2016-10-07 108 views
0

下面顯示的代碼部分我從twitter獲取推文,並將它們最初存儲在「backup.txt」中。我還創建了一個文件「tweets3.csv」,並保存每個推文的一些特定字段。但我意識到一些推文具有完全相同的文本(重複)。我怎樣才能從我的csv文件中刪除這些文件?從csv文件中刪除重複tweet

from tweepy import Stream 
from tweepy import OAuthHandler 
from tweepy.streaming import StreamListener 
import time 
import json 
import csv 


ckey = '' 
csecret = '' 
atoken = '' 
asecret = '' 

class listener(StreamListener): 
    def on_data(self, data): 
     try: 
      all_data = json.loads(data) 
      with open("backup.txt", 'a') as backup: 
       backup.write(str(all_data) + "\n") 
       backup.close() 

      text = str(all_data["text"]).encode("utf-8") 
      id = str(all_data["id"]).encode("utf-8") 
      timestamp = str(all_data["timestamp_ms"]).encode("utf-8") 
      sn = str(all_data["user"]["screen_name"]).encode("utf-8") 
      user_id = str(all_data["user"]["id"]).encode("utf-8") 
      create = str(all_data["created_at"]).encode("utf-8") 
      follower = str(all_data["user"]["followers_count"]).encode("utf-8") 
      following = str(all_data["user"]["following"]).encode("utf-8") 
      status = str(all_data["user"]["statuses_count"]).encode("utf-8") 

     # text = data.split(',"text":"')[1].split('","source')[0] 
     # name = data.split(',"screen_name":"')[1].split('","location')[0] 
      contentlist = [] 
      contentlist.append(text) 
      contentlist.append(id) 
      contentlist.append(timestamp) 
      contentlist.append(sn) 
      contentlist.append(user_id) 
      contentlist.append(create) 
      contentlist.append(follower) 
      contentlist.append(following) 
      contentlist.append(status) 
      print contentlist 
      f = open("tweets3.csv", 'ab') 
      wrt = csv.writer(f, dialect='excel') 
      try: 
       wrt.writerow(contentlist) 
      except UnicodeEncodeError, UnicodeEncodeError: 
       return True 
      return True 
     except BaseException, e: 

      print 'failed on data',type(e),str(e) 
      time.sleep(3) 

    def on_error(self, status): 
     print "Error status:" + str(status) 

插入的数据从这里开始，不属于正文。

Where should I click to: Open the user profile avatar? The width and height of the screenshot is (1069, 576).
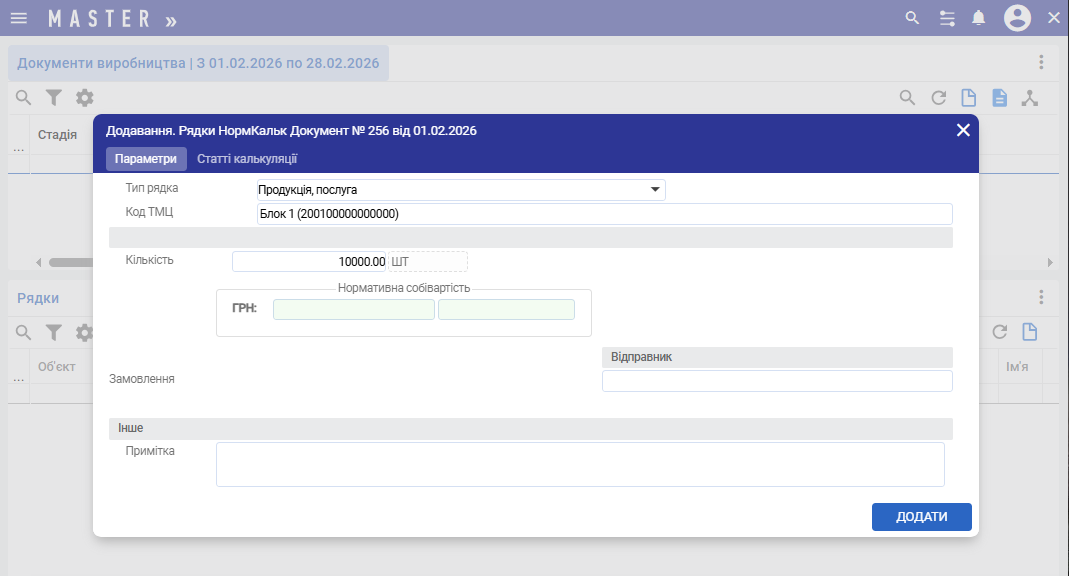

auth = OAuthHandler(ckey, csecret) 
auth.set_access_token(atoken, asecret) 
twitterStream = Stream(auth, listener()) 
twitterStream.filter(track=["zikavirus"], languages=['en']) 
+0

我想你可以做一個列表變量,每次你去鳴叫,你遍歷列表並檢查,如果這個ID存在與否。如果是的話,什麼也不做。如果否,請將該ID添加到列表中。 – Fusseldieb

回答

1

我寫了這個代碼,它會生成一個列表,並且每次它通過推文時,它都會檢查該列表。如果文本不存在,請將其添加到列表中。

# Defines a list - It stores all unique tweets 
tweetChecklist = []; 

# All your tweets. I represent them as a list to test the code 
AllTweets = ["Hello", "HelloFoo", "HelloBar", "Hello", "hello", "Bye"]; 

# Goes over all "tweets" 
for current_tweet in AllTweets: 
     # If tweet doesn't exist in the list 
     if current_tweet not in tweetChecklist: 
      tweetChecklist.append(current_tweet); 
      # Do what you want with this tweet, it won't appear two times... 

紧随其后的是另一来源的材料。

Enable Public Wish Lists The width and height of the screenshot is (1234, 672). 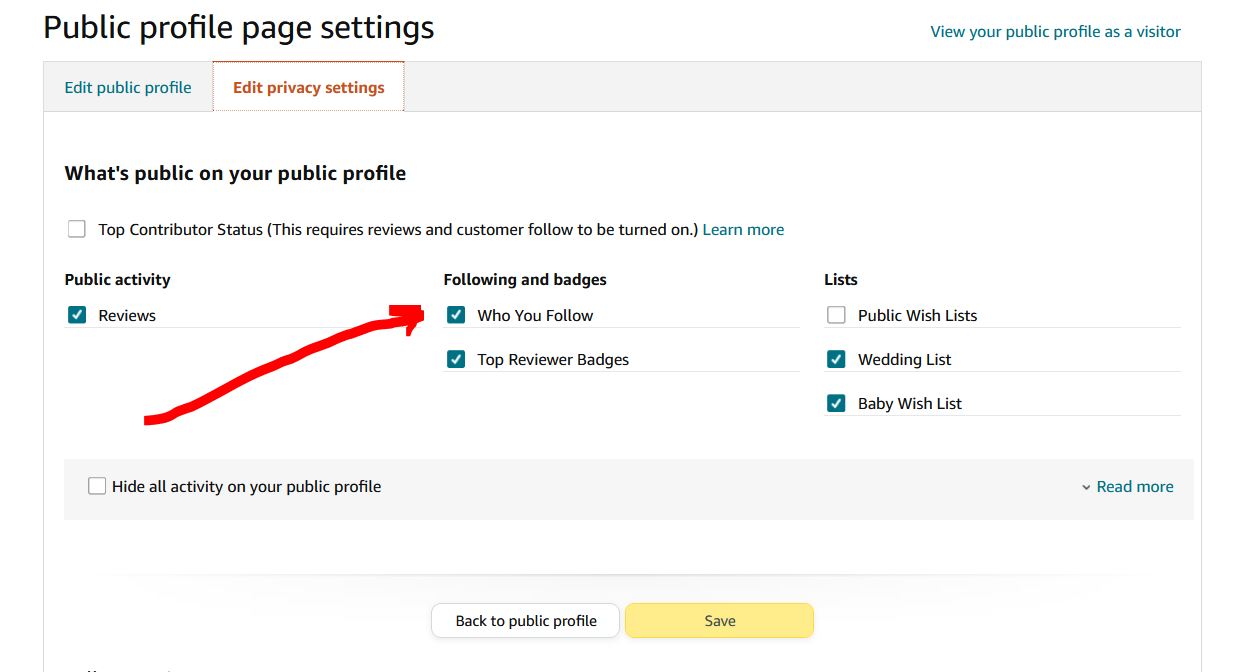coord(836,314)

# Print ["Hello", "HelloFoo", "HelloBar", "hello", "Bye"] 
# Note that the second Hello doesn't show up - It's what you want 
# However, it's case sensitive. 
print(tweetIDlist); 
# Clear the list 
tweetChecklist = []; 

我想實現我的IT解決方案後,你的代碼應該顯示是這樣的:

from tweepy import Stream 
from tweepy import OAuthHandler 
from tweepy.streaming import StreamListener 
import time 
import json 
import csv 

# Define a list - It stores all unique tweets 
# Clear this list after completion of fetching all tweets 
tweetChecklist = []; 

ckey = '' 
csecret = '' 
atoken = '' 
asecret = '' 

class listener(StreamListener): 
    def on_data(self, data): 
     try: 
      all_data = json.loads(data) 
      with open("backup.txt", 'a') as backup: 
       backup.write(str(all_data) + "\n") 
       backup.close() 

      text = str(all_data["text"]).encode("utf-8") 
      id = str(all_data["id"]).encode("utf-8") 
      timestamp = str(all_data["timestamp_ms"]).encode("utf-8") 
      sn = str(all_data["user"]["screen_name"]).encode("utf-8") 
      user_id = str(all_data["user"]["id"]).encode("utf-8") 
      create = str(all_data["created_at"]).encode("utf-8") 
      follower = str(all_data["user"]["followers_count"]).encode("utf-8") 
      following = str(all_data["user"]["following"]).encode("utf-8") 
      status = str(all_data["user"]["statuses_count"]).encode("utf-8") 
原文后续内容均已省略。